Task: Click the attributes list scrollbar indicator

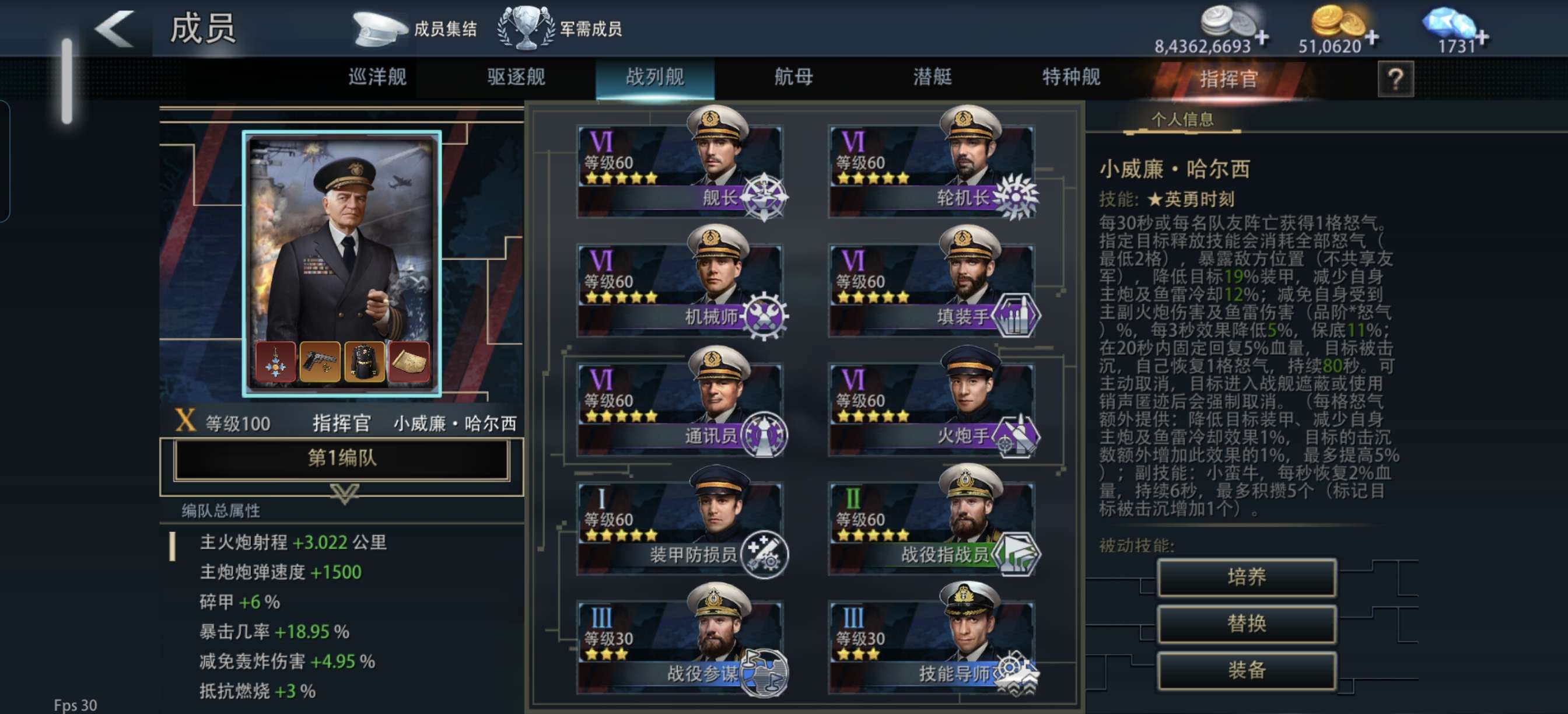Action: click(x=173, y=547)
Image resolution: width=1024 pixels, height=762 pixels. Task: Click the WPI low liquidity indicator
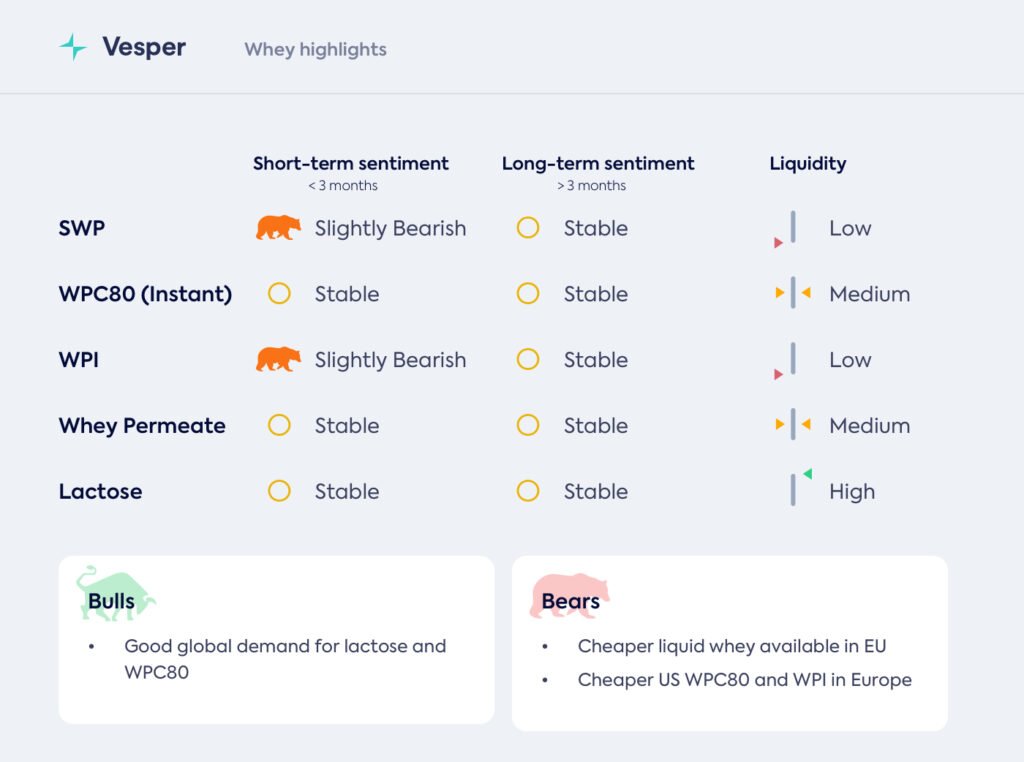(x=791, y=361)
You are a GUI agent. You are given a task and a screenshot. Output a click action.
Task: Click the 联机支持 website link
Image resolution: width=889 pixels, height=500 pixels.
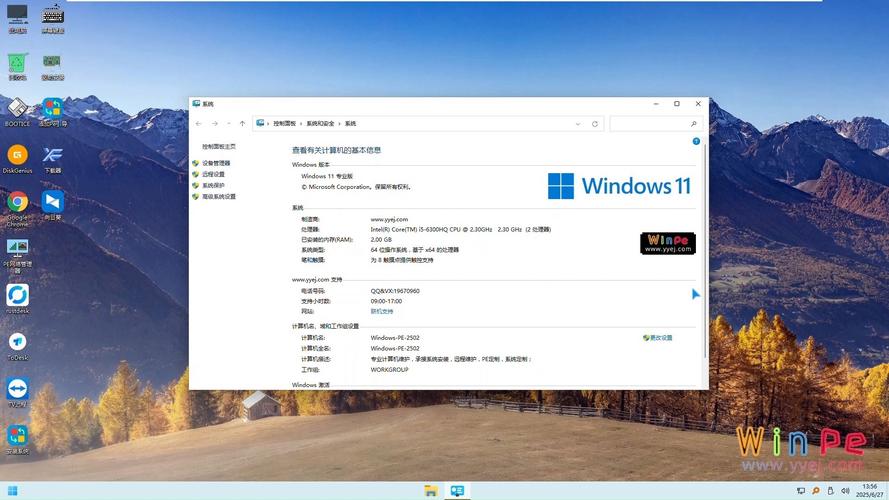click(x=382, y=311)
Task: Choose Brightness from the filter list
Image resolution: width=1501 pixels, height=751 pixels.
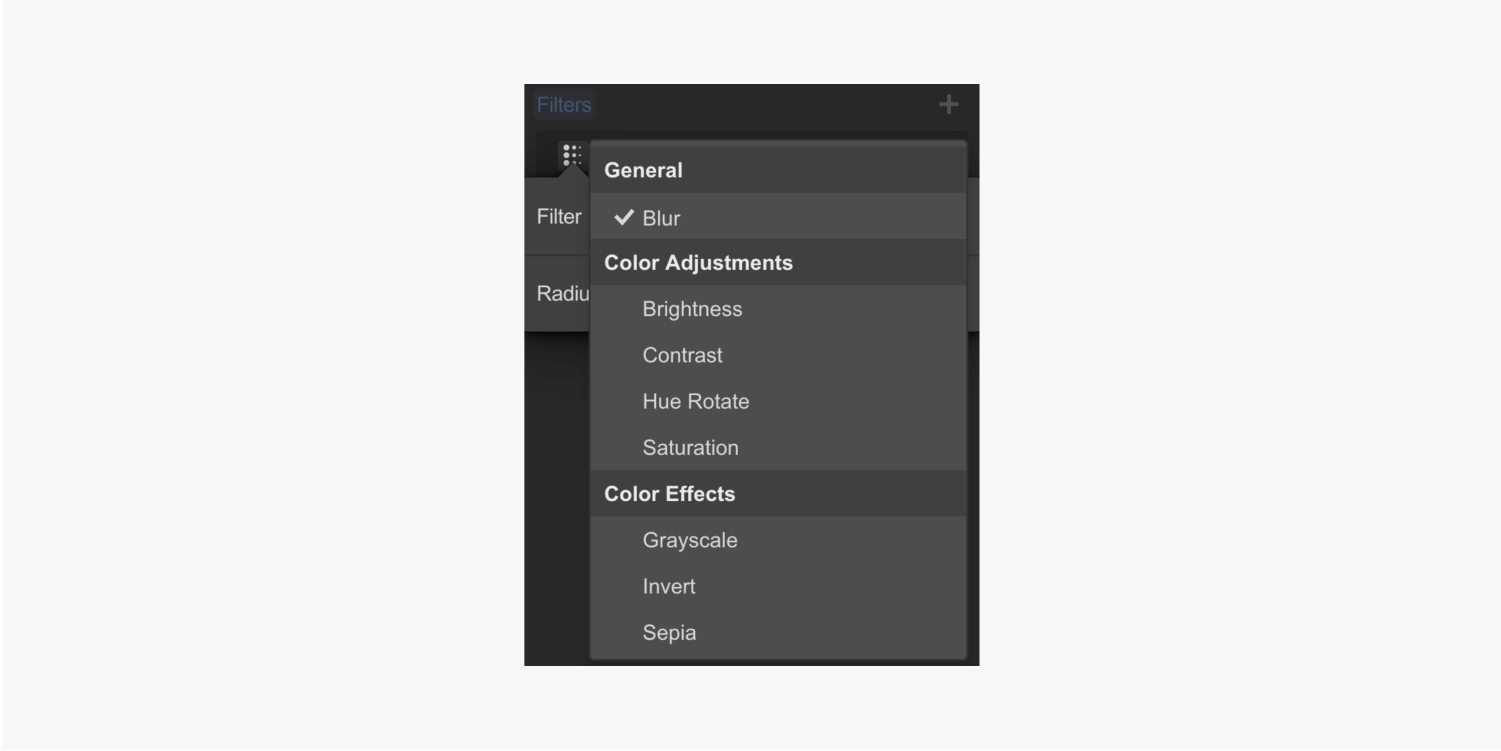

—————

• _WORK TASK_
What is needed is an exact copy of only the lines from the line containing "Image resolution: width=889" through the last line of the entries, inclusive, without the pictures.

• _TASK SOLUTION_
Image resolution: width=889 pixels, height=500 pixels.
click(x=382, y=311)
Task: Choose Brightness from the filter list
Image resolution: width=1501 pixels, height=751 pixels.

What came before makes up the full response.